In the late nineteenth century, local color fiction appeared in the great literary journals of the day such as Harper's New Monthly Magazine, the Century, and the Atlantic Monthly as well as in newspapers and popular magazines, as Nancy Glazener, Richard Brodhead, and Charles Johanningsmeier have shown. It differed from mainstream realism in its choice of local or rural instead of urban subjects and its interest in the customs of populations otherwise invisible in the literary landscape, such as the poor, ethnic minorities, and the elderly; moreover, unlike mainstream realism, the market for local color encouraged writers who might otherwise find difficulty publishing their work because of gender, geography, class, or ethnicity.
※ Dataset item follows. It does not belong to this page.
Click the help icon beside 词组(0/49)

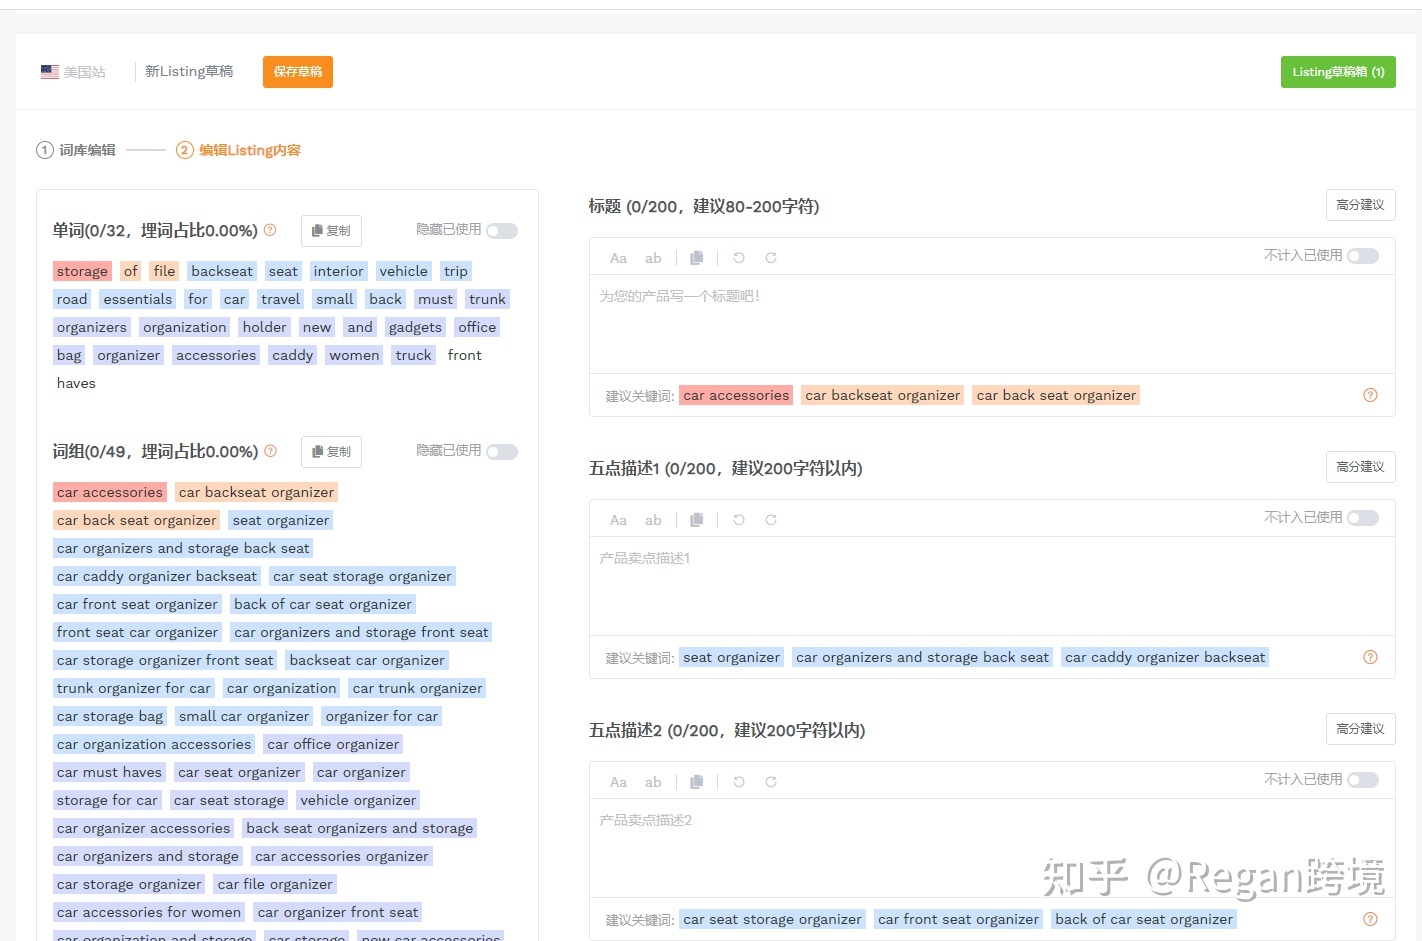point(270,451)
Describing a locale, a time, and a set of characters removed from the concerns of city dwellers who read high-culture journals, local color stories provided an imagined space containing the roots of the nation, a site of unchanging values and authentic traditions against which to view the uncertainties of industrial urban life. Such a perspective later led to claims that regionalism was too limited in its subjects and too nostalgic or sentimental in its approach, charges that contributed to its disappearance early in the twentieth century. Twentieth-century critics saw local color fiction as a marginal offshoot of mainstream realism, with women's regional fiction a "literature of impoverishment," in Ann Douglas Wood's words, that lacked the aesthetic sophistication of modernist works, the vigor of writing by male social realists, and even the rich detail of domestic fiction written in the 1850s and 1860s.
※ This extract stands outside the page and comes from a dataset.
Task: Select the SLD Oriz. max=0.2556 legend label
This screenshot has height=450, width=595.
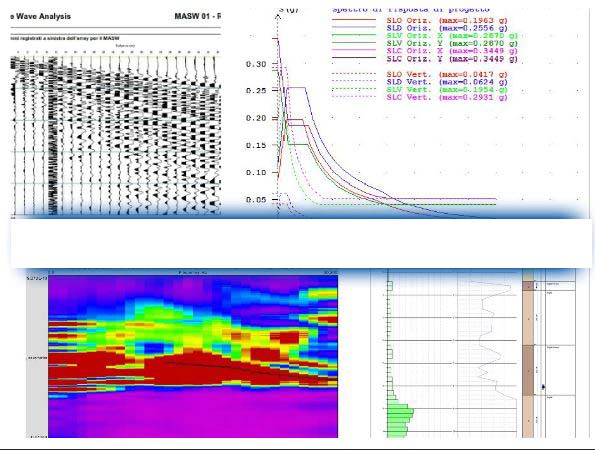Action: point(447,28)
Some commentators have challenged both the denunciation of local color fiction and the conditions of its literary revival. Like realism, local color fiction now seems a significant staging-ground for late-nineteenth-century debates over citizenship and nationhood, although the criteria for establishing that significance have shifted. For example, beginning in the 1970s feminist critics such as Josephine Donovan, Marjorie Pryse, and Judith Fetterley found in the form a vibrant celebration of community that resisted the Gilded Age's preoccupation with national wealth and industrial power, whereas twenty years later Sandra Zagarell, Susan Gillman, and Elizabeth Ammons denounced its promotion of racist, nationalist, and imperialist ideologies and, by virtue of its celebration of community, its strategies for resisting social change and reinforcing an oppressive status quo. Opinions also differ as to the whether the focus on region that provided access to publishing markets for populations for women and ethnic minorities was an unmixed blessing, for as James Cox notes, the local colorists' "region was a refuge for imaginative expression, yet it was also the enclosure that kept them in their place" (p. 767). As Tom Lutz sums up the controversies in Cosmopolitan Vistas:
There are many other debates in the history of criticism . . . having to do with local color's "minor status" (pro and con), the genre's relation to gender (it's women's province; no, it isn't), to ethnic literature (ethnic lit is also local color; no, it's something else), to political progressivism (local color is fer it; no, it's agin it), to realism (it is a degraded popular offshoot, it is where true realism begins and develops), and to regional identity. (P. 26)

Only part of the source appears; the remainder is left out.